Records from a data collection
[Start of Attachment]
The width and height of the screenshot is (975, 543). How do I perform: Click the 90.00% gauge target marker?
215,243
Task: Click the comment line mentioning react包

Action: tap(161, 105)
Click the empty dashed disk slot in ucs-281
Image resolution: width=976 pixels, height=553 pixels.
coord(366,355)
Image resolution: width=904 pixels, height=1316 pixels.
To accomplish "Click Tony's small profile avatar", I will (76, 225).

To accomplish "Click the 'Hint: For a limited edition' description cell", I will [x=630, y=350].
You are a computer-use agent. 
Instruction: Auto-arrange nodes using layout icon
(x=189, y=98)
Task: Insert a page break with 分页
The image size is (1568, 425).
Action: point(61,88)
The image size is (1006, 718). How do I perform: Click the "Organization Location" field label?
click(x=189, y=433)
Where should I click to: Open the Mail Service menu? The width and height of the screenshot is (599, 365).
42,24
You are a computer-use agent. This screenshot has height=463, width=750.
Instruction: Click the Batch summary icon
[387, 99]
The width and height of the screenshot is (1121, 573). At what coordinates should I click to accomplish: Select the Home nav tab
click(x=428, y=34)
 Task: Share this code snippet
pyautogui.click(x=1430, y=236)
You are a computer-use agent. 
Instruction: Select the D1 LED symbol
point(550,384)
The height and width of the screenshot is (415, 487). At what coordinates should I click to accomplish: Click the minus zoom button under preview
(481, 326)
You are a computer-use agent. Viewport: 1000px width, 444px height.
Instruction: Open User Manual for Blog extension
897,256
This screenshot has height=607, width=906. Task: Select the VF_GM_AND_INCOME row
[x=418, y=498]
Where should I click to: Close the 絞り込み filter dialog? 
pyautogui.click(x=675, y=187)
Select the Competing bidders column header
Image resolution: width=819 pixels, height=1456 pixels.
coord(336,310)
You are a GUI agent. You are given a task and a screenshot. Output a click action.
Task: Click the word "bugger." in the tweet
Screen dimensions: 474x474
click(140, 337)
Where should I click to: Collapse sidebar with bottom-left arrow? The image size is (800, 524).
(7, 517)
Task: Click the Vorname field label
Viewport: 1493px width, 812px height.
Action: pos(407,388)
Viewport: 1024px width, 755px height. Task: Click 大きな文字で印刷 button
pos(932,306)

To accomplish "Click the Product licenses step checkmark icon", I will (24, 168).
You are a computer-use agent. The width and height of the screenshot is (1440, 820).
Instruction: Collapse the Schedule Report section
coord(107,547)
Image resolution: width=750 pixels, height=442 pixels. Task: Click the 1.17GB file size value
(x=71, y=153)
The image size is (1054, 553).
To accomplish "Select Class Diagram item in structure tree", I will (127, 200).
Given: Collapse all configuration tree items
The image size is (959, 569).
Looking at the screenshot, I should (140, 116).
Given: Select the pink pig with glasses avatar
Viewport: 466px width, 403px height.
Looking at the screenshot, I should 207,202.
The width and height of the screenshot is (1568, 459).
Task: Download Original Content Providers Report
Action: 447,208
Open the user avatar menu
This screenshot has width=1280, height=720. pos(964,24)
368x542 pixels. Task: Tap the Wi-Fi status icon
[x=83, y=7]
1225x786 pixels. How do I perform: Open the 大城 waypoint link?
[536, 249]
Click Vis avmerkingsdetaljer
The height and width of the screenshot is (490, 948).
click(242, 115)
[End of Attachment]
_WORK INSTRUCTION_. The expected answer is a copy of each line above containing "computer".

_WRITTEN ANSWER_.
You are a computer-use agent. 
You are a computer-use agent. This screenshot has height=463, width=750.
You are a computer-use agent. 
You are a computer-use agent. Viewport: 1000px width, 444px height.
You are a computer-use agent. The width and height of the screenshot is (1440, 820).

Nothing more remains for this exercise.